Abstract

The aim of this manuscript is to analyze the diagnostic and prognostic value of circulating miR-18a in the plasma of patients with gastric cancer. In this study, 82 patients with gastric cancer and 65 healthy controls were enrolled in the study, and 10ml of peripheral venous blood was collected for RNA extraction. miR-18a expression was determined using TaqMan quantitative real-time polymerase chain reaction assay and was further correlated with patients' clinicopathological parameters and the follow-up data.

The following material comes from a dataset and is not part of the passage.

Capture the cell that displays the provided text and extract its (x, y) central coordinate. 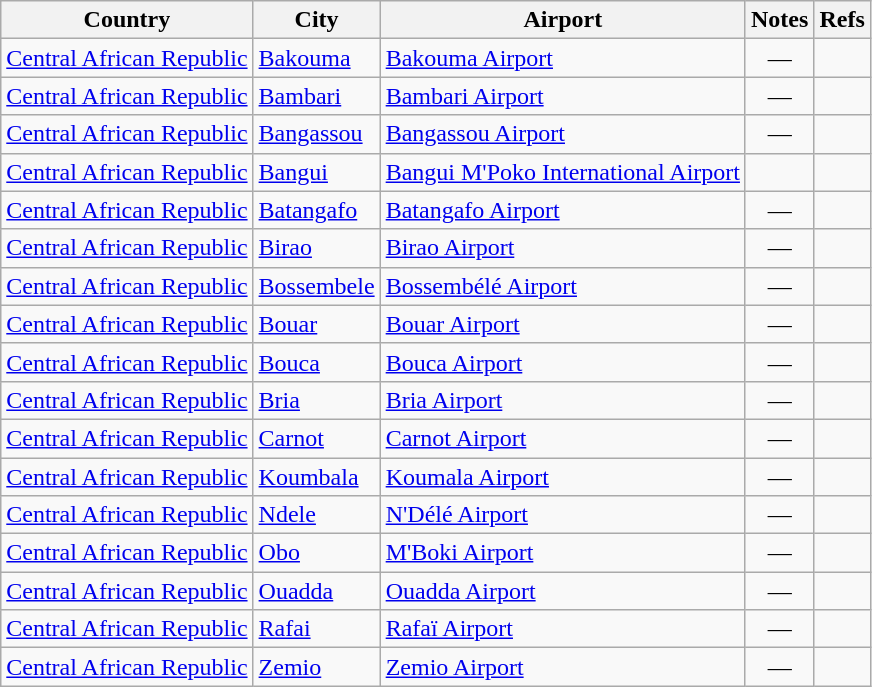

The results indicated that plasma miR-18a was upregulated in gastric cancer patients compared with healthy controls (P < 0.001). miR-18a yielded an area under the receiver-operating characteristic curve of 0.907 with 80.5% sensitivity and 84.6% specificity in discriminating gastric cancer from healthy controls. Plasma miR-18a expression was significantly associated with pathological grade (P = 0.036) and lymph node status (P = 0.025), but not with tumor stage (P = 0.075). Both log-rank test and univariate Cox regression analysis showed that the higher miR-18a expression in plasma was associated with shorter disease-free survival and disease-specific survival of the patients with gastric cancer (P = 0.023 and P = 0.027; P = 0.036 and P = 0.043, respectively), which was also not proven by multivariate Cox regression analysis (P = 0.238 and P = 0.160, respectively). In conclusion, this study showed that miR-18a may be a promising biomarker for the detection of gastric cancer and its upregulation may be potentially associated with unfavorable prognosis of bladder cancer, suggesting that miR-18a might serve as a potential biological marker for further risk stratification in the management of gastric cancer.